Home » Kyle Lowry Knows What’s Coming In Toronto And He’s Not Ready For His Own Tears

Kyle Lowry Knows What’s Coming In Toronto And He’s Not Ready For His Own Tears

by Matthew Foster
0 comment

Kyle Lowry has spent most of his career building a reputation as the guy least likely to get sentimental on cue. The bulldog point guard. The competitive agitator. The floor general who argues every inch, takes every charge like it’s personal, and treats the game like a negotiation he intends to win.

So when the subject of a future jersey retirement in Toronto came up, Lowry didn’t reach for polish. He reached for honesty.

“Y’all ever see me cry?” Lowry said, when asked what it would mean to see his No. 7 raised in the rafters. “If it does & when it does, it will be a super emotional day. I put a lot of blood, sweat & tears in that 7.”

Then he repeated what he’s said for years now: when the playing days finally end, he plans to sign a one-day contract to retire as a Toronto Raptor, a ceremonial bookend that matches the emotional reality of his career, even if the middle chapters were written elsewhere.

This wasn’t just a nostalgia hit. It was a reminder of how rare Lowry’s Toronto legacy actually is. The Raptors have had stars, icons, and moments. But Lowry is the player most closely associated with the franchise becoming a consistent winning organization, the connective tissue between eras, coaches, roster overhauls, and playoff heartbreaks that eventually turned into the ultimate payoff. It’s why Raptors chairman Larry Tanenbaum has publicly said the organization plans to retire Lowry’s No. 7 when his career ends.

Lowry understands that weight. He also understands what Toronto understands: the number isn’t being retired for vibes. It’s being retired because he made the Raptors matter in a way that lasted.

And that’s why his quote lands. It’s not “this would be cool.” It’s “this might wreck me.”

He even brought the perfect Toronto-specific detail into it: the idea that longtime Raptors voice Matt Devlin could be the emcee, and that if Devlin gets rolling, Lowry might be done for before the banner even moves. If you’ve watched enough ceremonies, you know the script. A montage. A few former teammates. A pause. Then the narrator says the one line that hits the player’s soft spot and the tough-guy facade crumples like a folding chair.

Lowry has made a career out of not folding. But this is different. This is the rare arena moment where the opponent isn’t on the other side, it’s the memory.

The jersey retirement, whenever it happens, will be Toronto’s way of formalizing what’s already been true in practice: Lowry’s tenure wasn’t a stop; it was a foundation. His No. 7 became shorthand for an era, an attitude, a culture, a style of play that demanded toughness and rewarded credibility. So when he says “blood, sweat & tears,” it doesn’t sound like athlete cliché. It sounds like accounting.

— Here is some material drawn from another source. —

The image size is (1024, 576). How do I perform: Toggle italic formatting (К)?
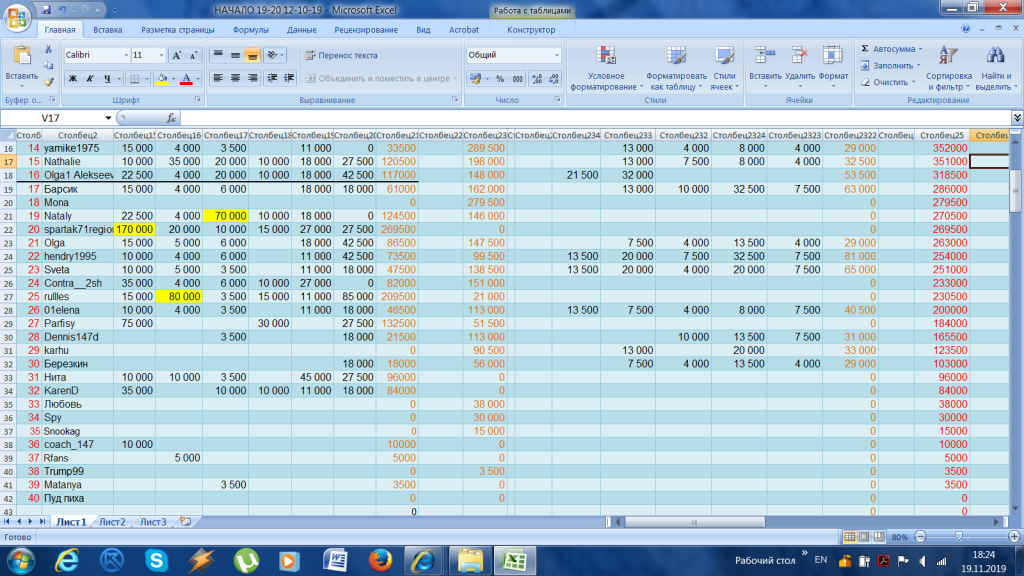[x=89, y=78]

And that’s also why the “one-day contract” matters. The NBA is full of messy endings: trades, late-career cameos, awkward final seasons. Lowry is openly lobbying for a clean final sentence, one more signature, one more photo, one more moment where the franchise and the player agree on what the story was.

So yes, one day the Raptors will lift a No. 7 into the rafters. The organization has already indicated that’s the plan. The only remaining suspense is the human part: whether Kyle Lowry, the stubborn, defiant, unbreakable avatar of Raptors basketball for a decade, can make it through the ceremony without doing the one thing he just joked about.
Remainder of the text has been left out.